→ Your instructions
Your task is to reproduce the listing exactly, without its images.

→ Listed entries

---+---

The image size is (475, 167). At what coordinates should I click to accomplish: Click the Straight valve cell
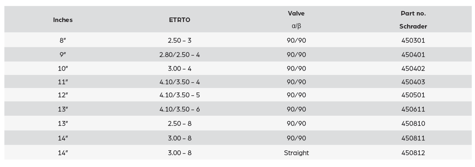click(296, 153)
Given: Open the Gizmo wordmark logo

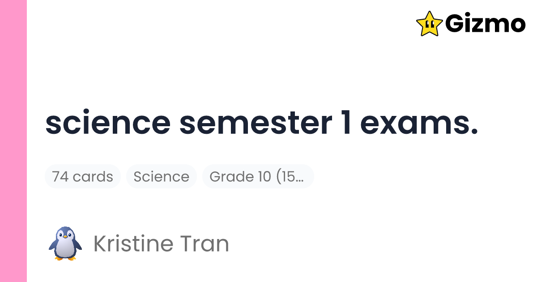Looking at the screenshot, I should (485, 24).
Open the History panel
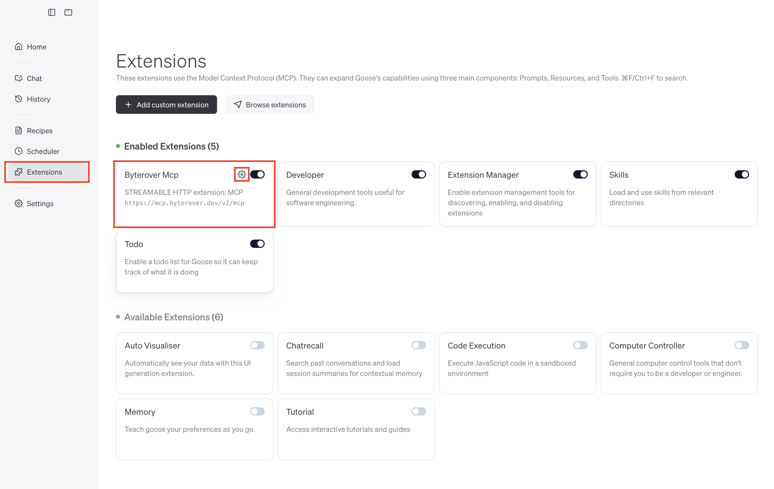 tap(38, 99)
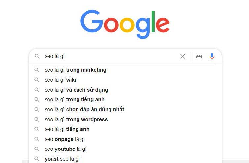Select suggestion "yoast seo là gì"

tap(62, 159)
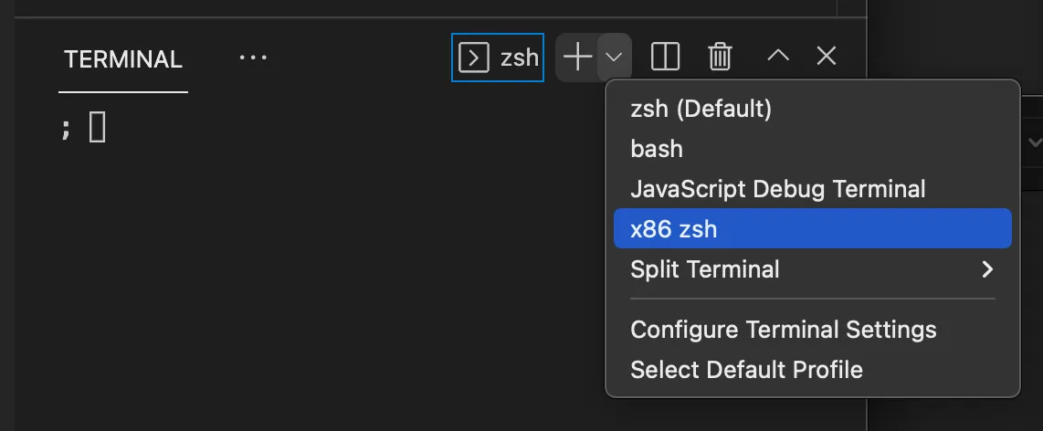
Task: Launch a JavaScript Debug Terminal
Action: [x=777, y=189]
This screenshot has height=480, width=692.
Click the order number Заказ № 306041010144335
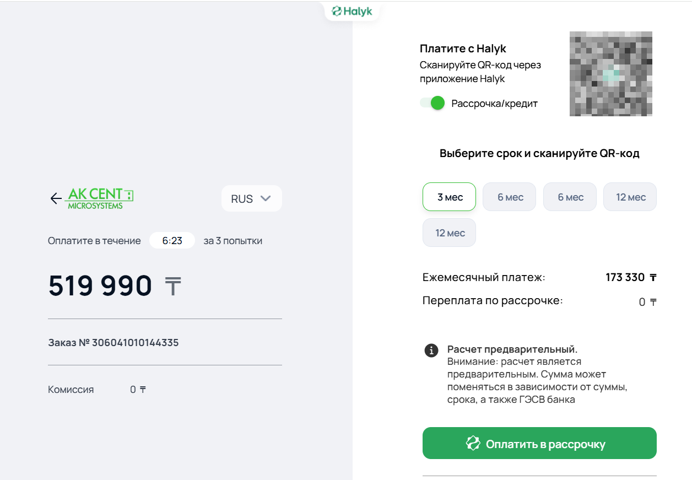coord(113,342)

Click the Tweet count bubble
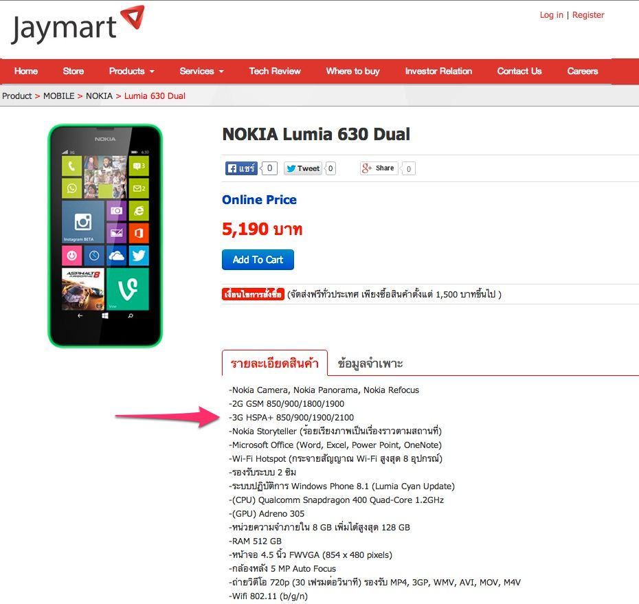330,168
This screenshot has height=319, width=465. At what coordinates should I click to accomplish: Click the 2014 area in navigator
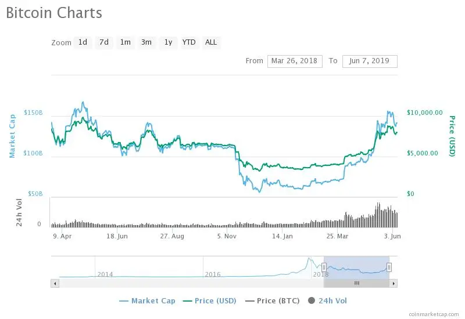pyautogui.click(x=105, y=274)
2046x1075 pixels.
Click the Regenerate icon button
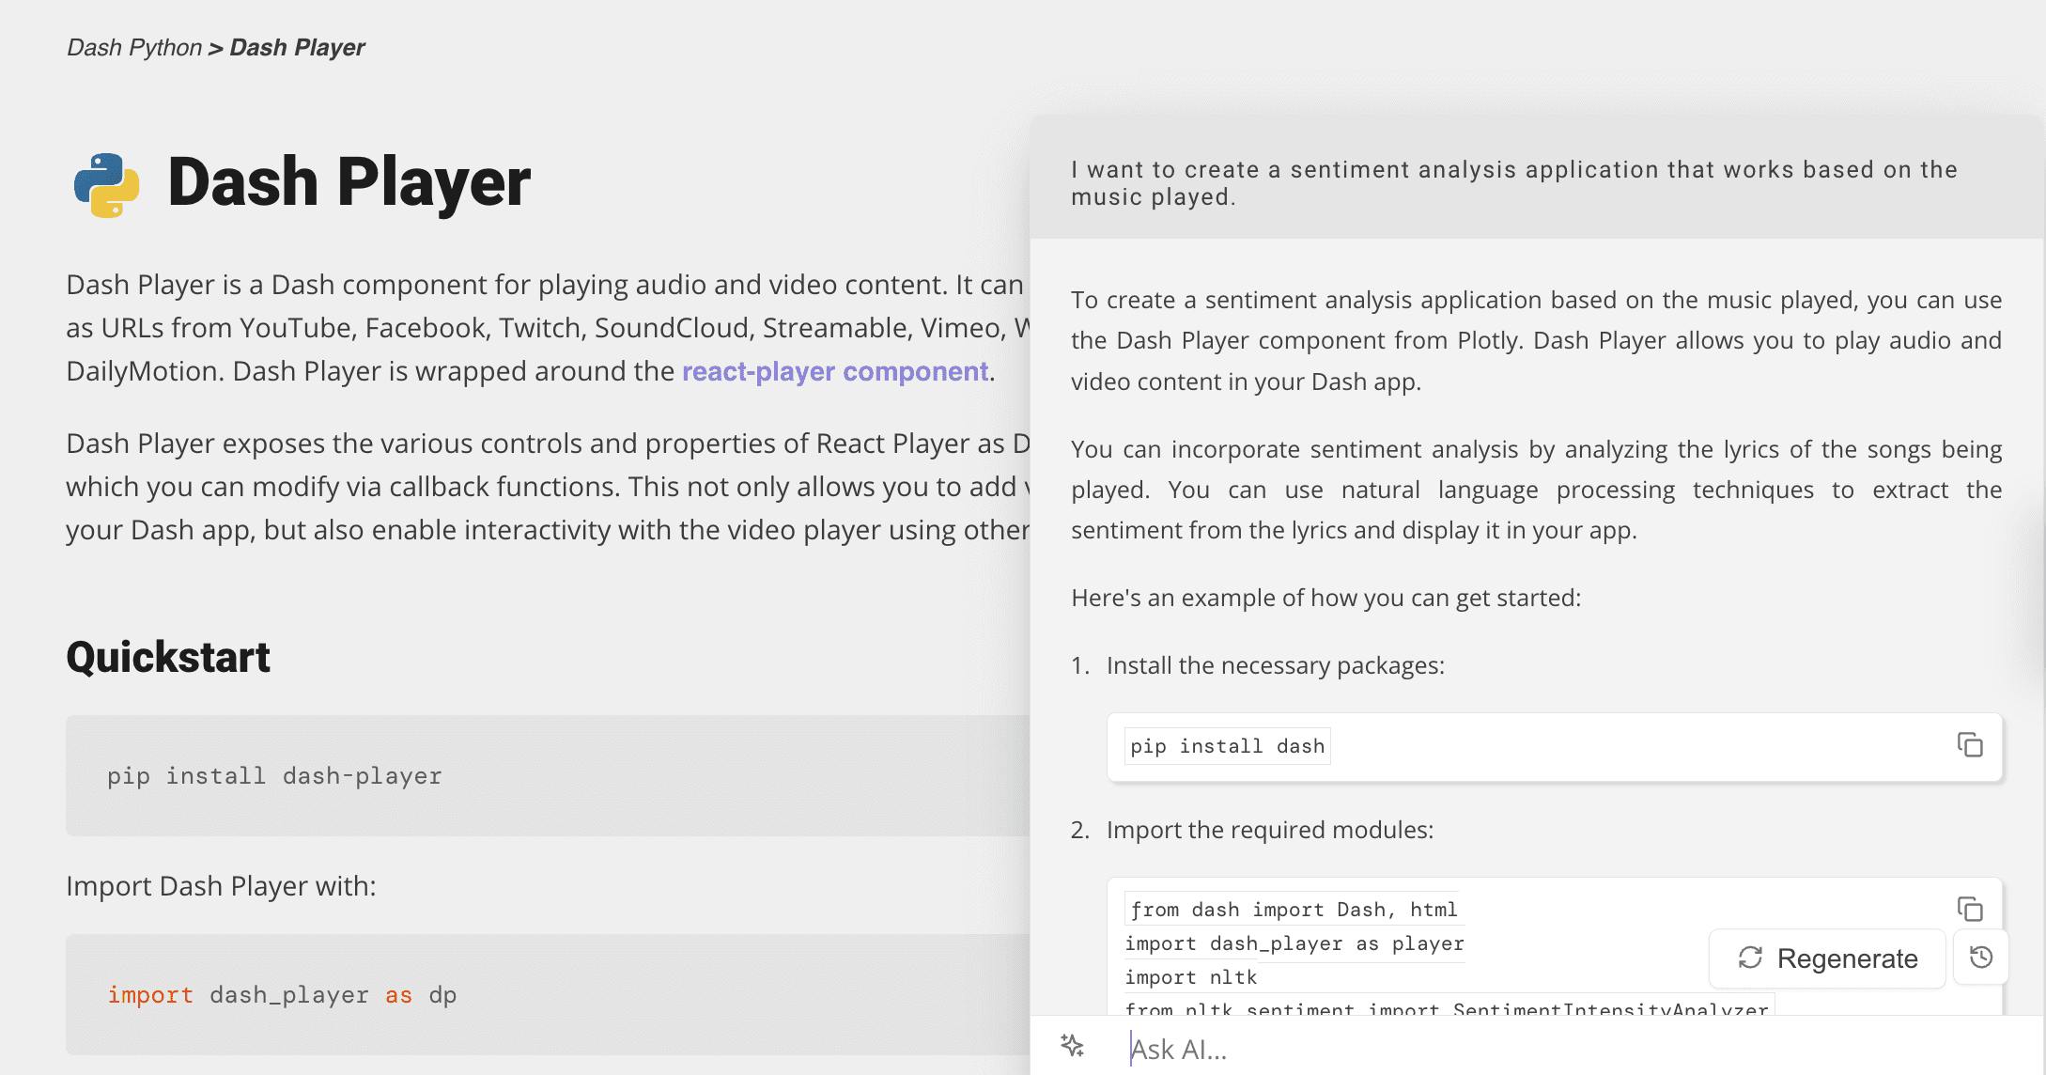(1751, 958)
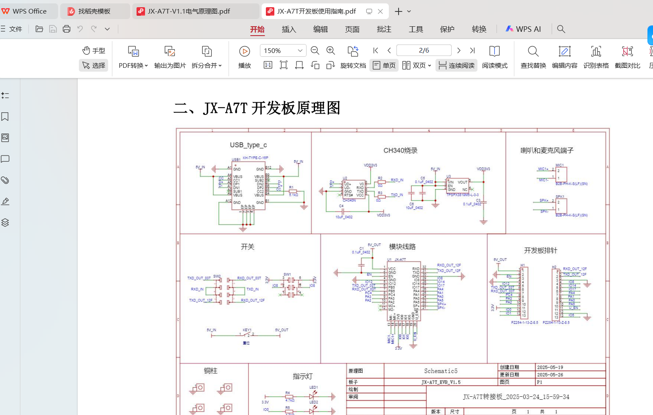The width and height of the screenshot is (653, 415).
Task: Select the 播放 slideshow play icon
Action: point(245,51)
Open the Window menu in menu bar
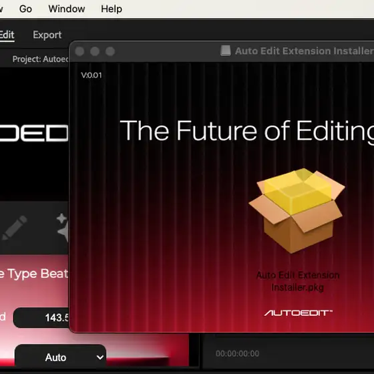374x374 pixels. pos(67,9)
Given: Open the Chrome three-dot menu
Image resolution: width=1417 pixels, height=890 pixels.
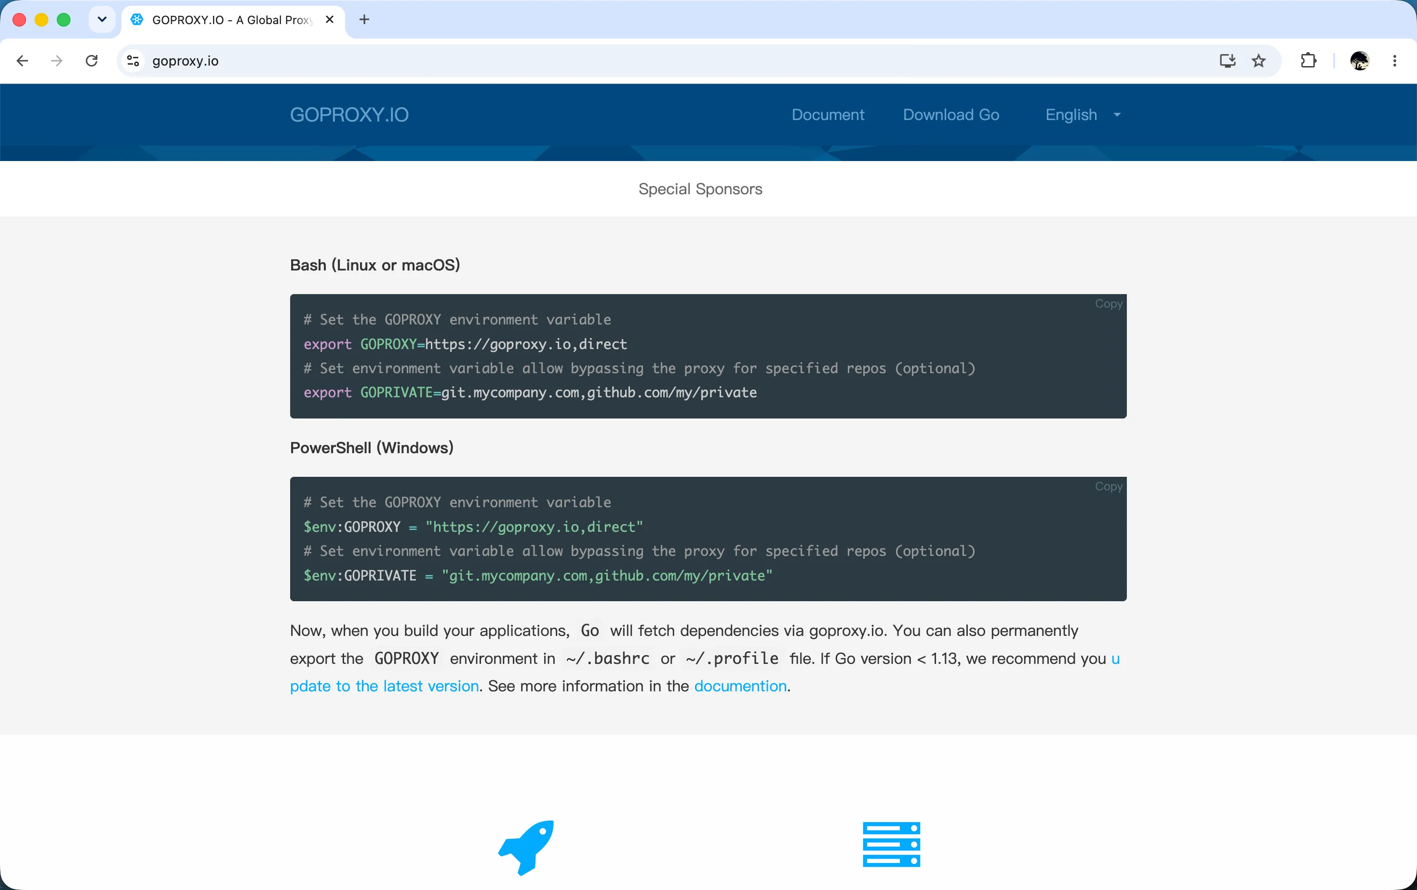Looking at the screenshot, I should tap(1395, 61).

---+---

→ Response to this task
The image size is (475, 167). At what coordinates should I click to accomplish: Click the Straight valve cell
click(296, 153)
Given: Open the Gizmo wordmark logo

Looking at the screenshot, I should (485, 24).
Open the History panel
 tap(38, 99)
Select suggestion "yoast seo là gì"

tap(62, 159)
Task: Launch a JavaScript Debug Terminal
Action: [x=777, y=189]
This screenshot has height=480, width=692.
Click the order number Заказ № 306041010144335
coord(113,342)

Click the Tweet count bubble
330,168
This screenshot has height=319, width=465. At what coordinates should I click to accomplish: Click the 2014 area in navigator
pyautogui.click(x=105, y=274)
2046x1075 pixels.
Click the Regenerate icon button
(1751, 958)
The width and height of the screenshot is (653, 415).
Task: Select the 播放 slideshow play icon
Action: point(245,51)
Open the Window menu in menu bar
374x374 pixels. pos(67,9)
Given: Open the Chrome three-dot menu
Image resolution: width=1417 pixels, height=890 pixels.
Looking at the screenshot, I should tap(1395, 61).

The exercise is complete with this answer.